Brazil President Ms. Dilma Rousseff outlines importance of transparency & internet privacy

WNN Breaking

Brazil President Rousseff at UN
Brazil President Ms. Dilma Rousseff speaks before the United Nations General Assembly in New York on Wednesday September 25, 2013. Image: Marco Castro/UNphoto

(WNN) United Nations, New York, UNITED STATES, AMERICAS: Touching on the importance of transparency and freedom of the internet, President Ms. Dilma Rousseff of Brazil opened the debate at the United Nations in New York yesterday in a high level annual meeting at the 67th Session of the UN General Assembly.

The President’s message was clear that use of the internet for surveillance by the United States against Brazilian citizens and groups will not be tolerated in Brazil.

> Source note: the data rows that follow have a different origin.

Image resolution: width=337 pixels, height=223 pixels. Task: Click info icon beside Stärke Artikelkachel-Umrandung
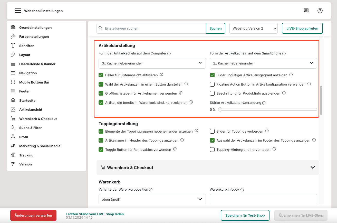(x=264, y=103)
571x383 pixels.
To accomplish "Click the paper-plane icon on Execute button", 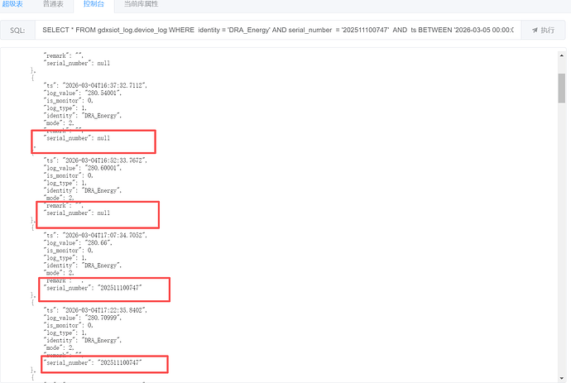I will (x=534, y=30).
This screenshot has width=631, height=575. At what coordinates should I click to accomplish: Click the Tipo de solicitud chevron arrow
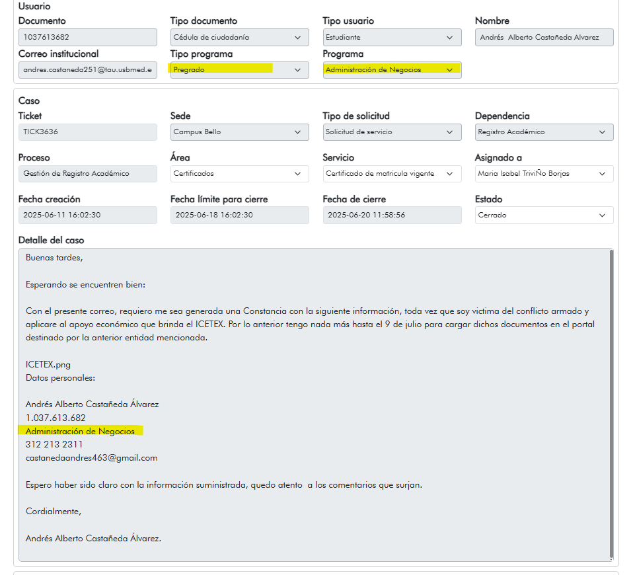pos(449,132)
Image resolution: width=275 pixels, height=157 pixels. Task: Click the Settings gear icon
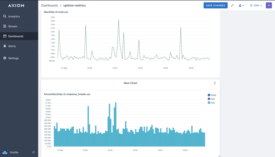[5, 58]
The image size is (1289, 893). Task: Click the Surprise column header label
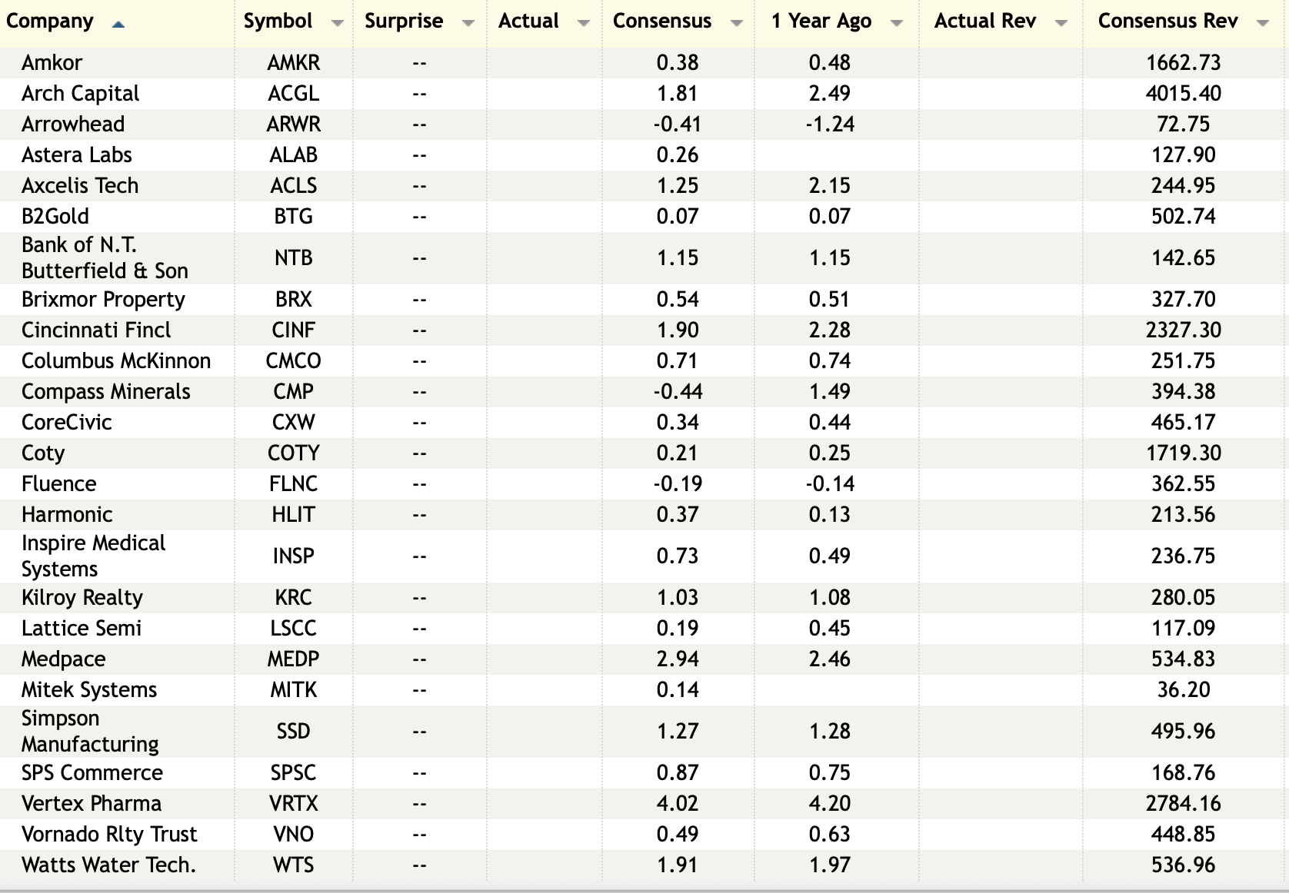(x=404, y=22)
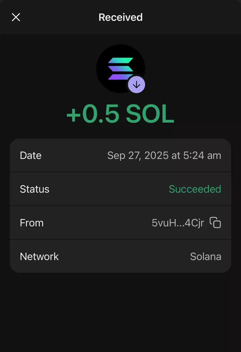Tap the green Succeeded status
This screenshot has height=352, width=241.
(195, 189)
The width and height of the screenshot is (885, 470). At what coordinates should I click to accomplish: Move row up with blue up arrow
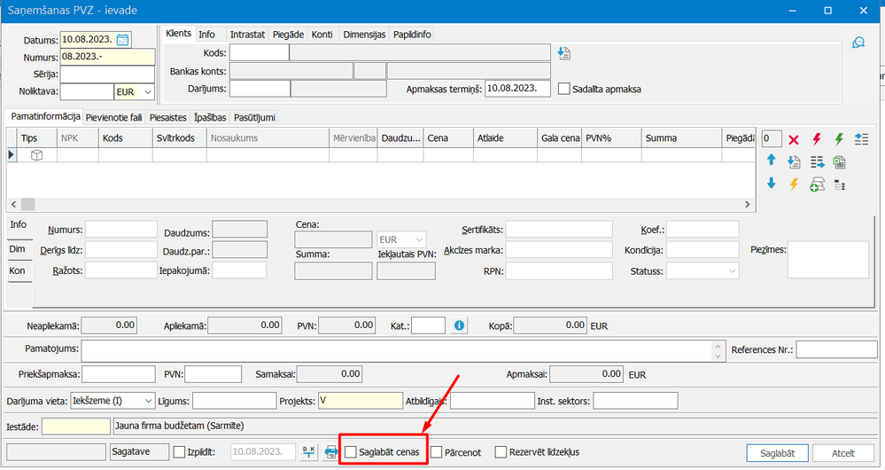coord(771,161)
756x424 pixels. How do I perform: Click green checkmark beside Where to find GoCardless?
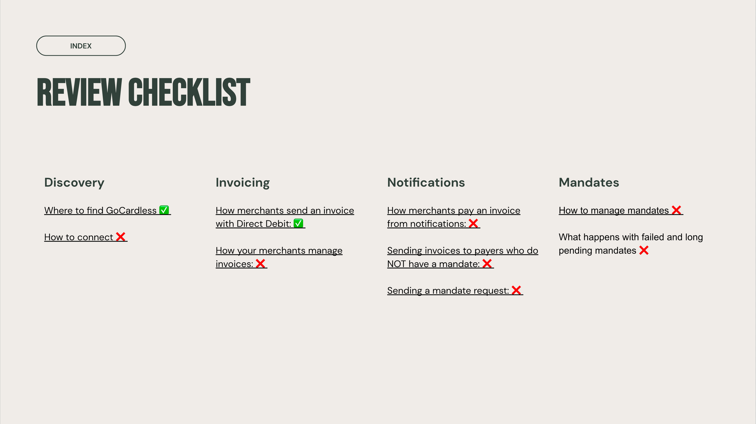click(x=164, y=210)
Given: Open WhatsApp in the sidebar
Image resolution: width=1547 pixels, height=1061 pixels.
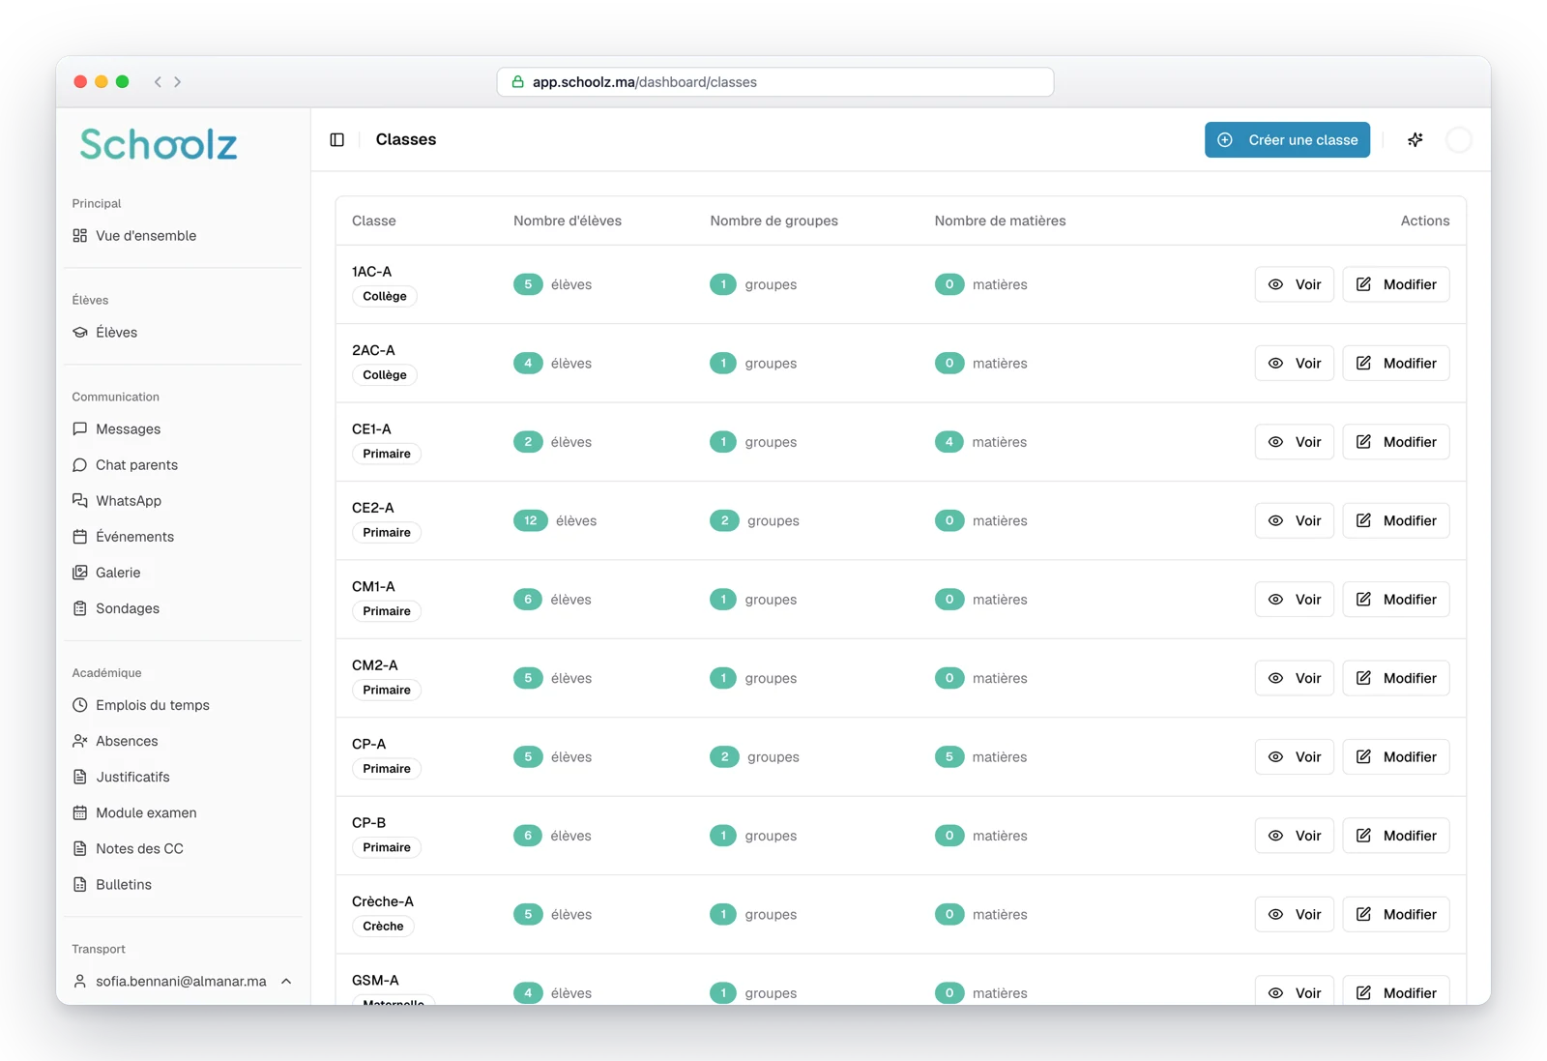Looking at the screenshot, I should tap(129, 501).
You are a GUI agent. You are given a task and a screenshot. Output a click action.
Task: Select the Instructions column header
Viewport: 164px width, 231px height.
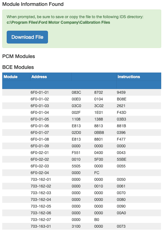click(129, 77)
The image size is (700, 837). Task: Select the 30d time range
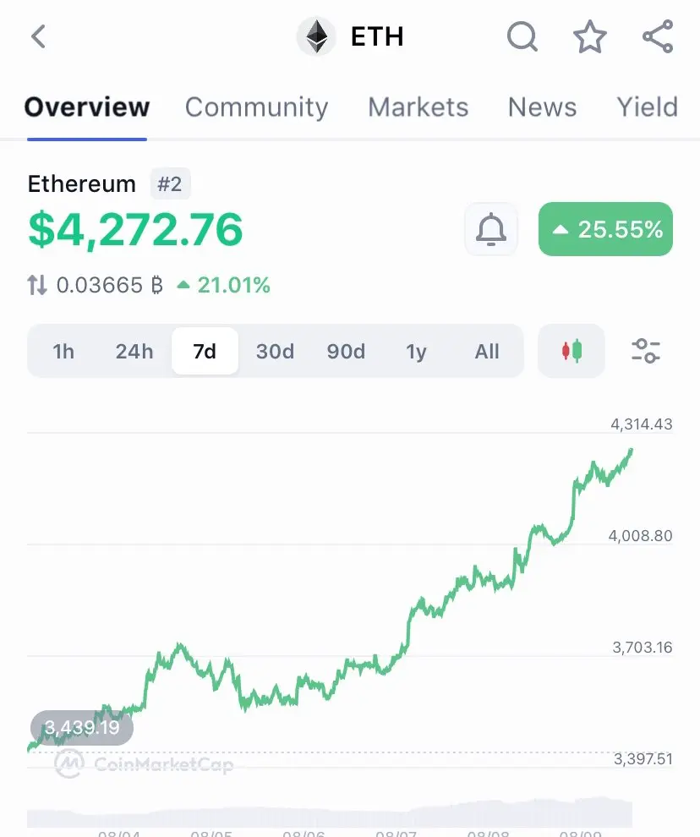pos(275,351)
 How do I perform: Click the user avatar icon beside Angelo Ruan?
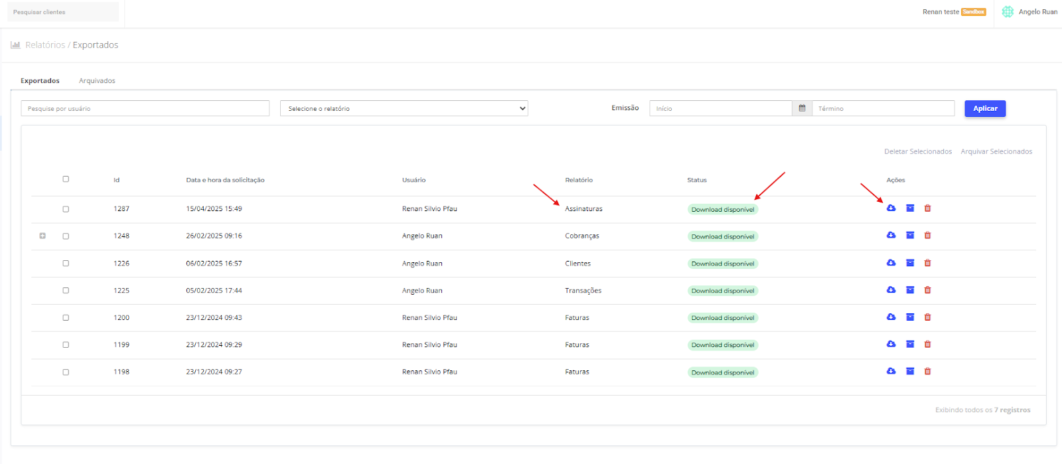[1008, 12]
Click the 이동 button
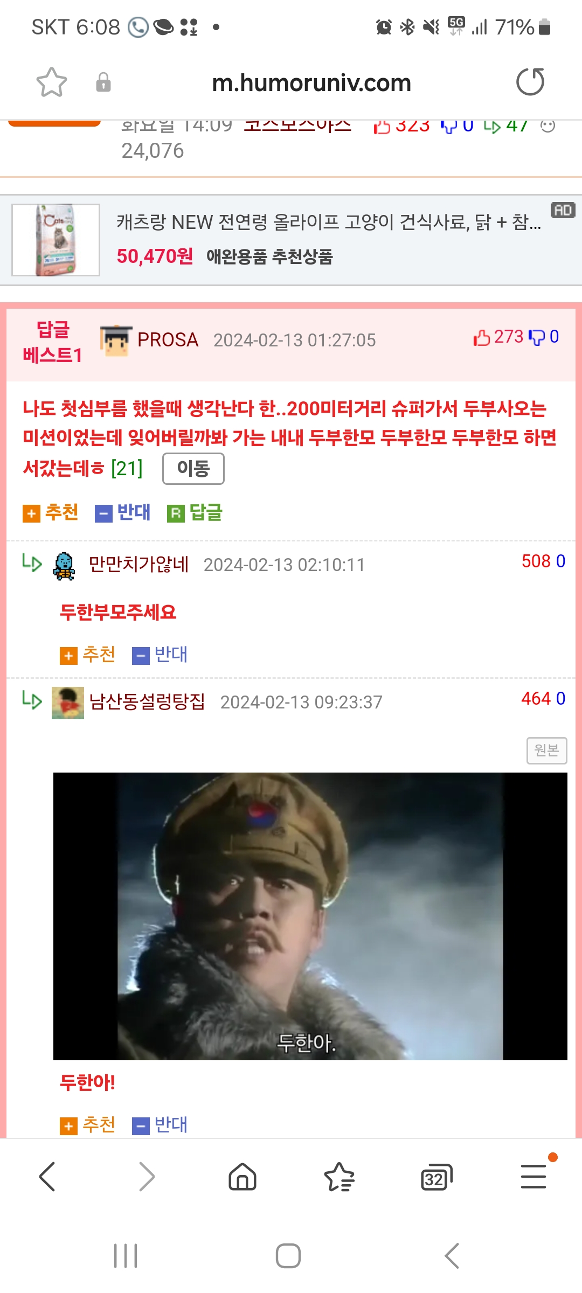This screenshot has width=582, height=1293. point(193,469)
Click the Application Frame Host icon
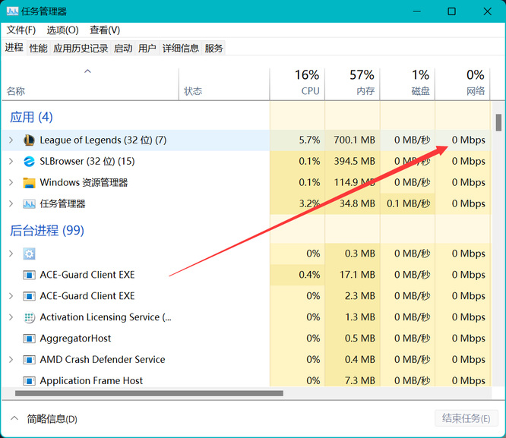This screenshot has width=506, height=438. tap(29, 381)
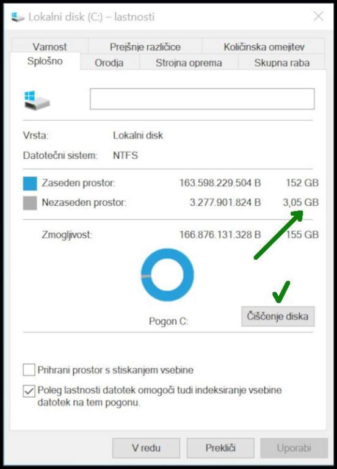This screenshot has height=469, width=337.
Task: Confirm with the V redu button
Action: point(147,448)
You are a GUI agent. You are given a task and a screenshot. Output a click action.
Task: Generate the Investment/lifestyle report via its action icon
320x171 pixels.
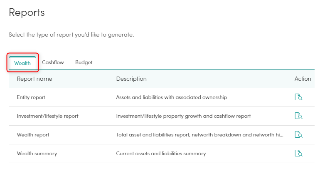click(298, 116)
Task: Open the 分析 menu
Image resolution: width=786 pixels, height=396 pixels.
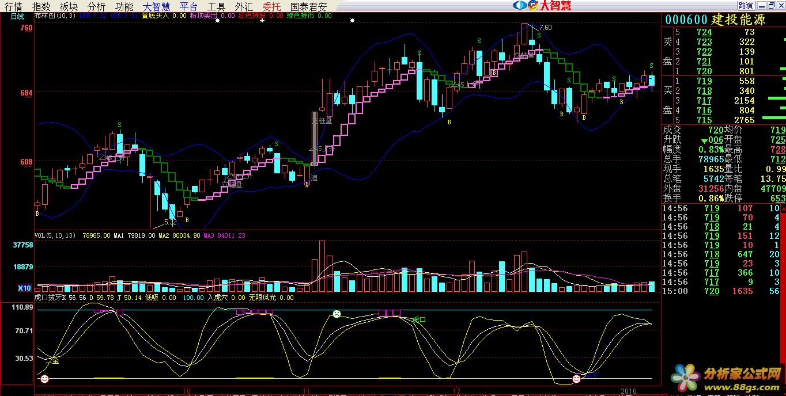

“I wish to bring to the attention of attending delegations an issue which I view as being utterly important and serious. Recently disclosed information on the activities carried out by a global network of electronic spying has brought about anger and repudiation of vast sectors of public opinion worldwide. In Brazil, the situation was even more serious, since we, Brazil, feature as a target of such an intrusion. Citizens personal data and information have been indiscriminately targeted and intercepted, business information, often times of high economic and even strategic value have been the target of spy activity,” said President Rousseff during high-level meeting at the UN General Assembly.

Conveying the surveillance actions by the U.S. is a matter of the violation of human rights and civil liberties, Rousseff added that Brazil’s government has let U.S. officials know that explanations are needed.

“We have let the U.S. Government know about our protest by demanding explanations, apologies and guarantees that such acts or procedures will never be repeated again,” the Brazilian president continued in her speech given at the United Nations meeting.

“In her speech to the General Assembly’s high-level debate today, the President of Brazil, Dilma Rousseff, urged the United Nations to play a leading role in protecting Internet users from illegal interception of communications and data, and decried recent allegations of electronic information spying as ‘serious violations of human rights’,” outlined yesterday’s release by the UN through the UN News Centre.

On Wednesday President Rousseff opened the  UN General Assembly session saying:

“Once again a woman’s voice is opening the debate of the United Nations General Assembly. For many we women are so to speak, ‘half the sky’ quote-unquote, but we also wish to be half of the earth as well by extension with equal rights and opportunities free from all forms of discrimination and violence; capable of building our emancipation – our empowerment, and therefore contributing to the ultimate empowerment of all.”

Outlining the need for a comprehensive balance within the global economy, President Rousseff highlighted the need for coordination between the UN and global financial institutions and policy makers. The Brazilian president was a key player at the recent 2013 G20 debates as Brazil is considered one of the world’s fastest growing markets and currently has, according to Ernst & Young Capital Advisors, 27 million people involved in entrepreneurial activity.

“Monetary policy cannot possibly be the only answer to solve increasing unemployment, higher poverty levels and lack of ‘heart’ and lack of a future outlook which can negatively affect the most vulnerable layers of the population worldwide,” President Rousseff outlined.

Because of the recent break in relations, communications between Brazil and the United States may now be ‘on ice’ say foreign analysts like Riordan Roett, director of the Latin American studies program at Johns Hopkins University. Roett conveyed his opinion to AFP news agency (Agence France-Presse) in the last weeks after watching the most current events closely.

“Instances of access to communications data by States are growing rapidly. In the three years that Google has been reporting the numbers of requests for communications data it receives, such requests have almost doubled, from 12,539 in the last six months of 2009, to 21,389 in the last six months of 2012,” says an April 2013 UN report covering global surveillance, privacy and personal freedoms by Frank La Rue, UN Special Rapporteur on the promotion and protection of the right to freedom of opinion and expression.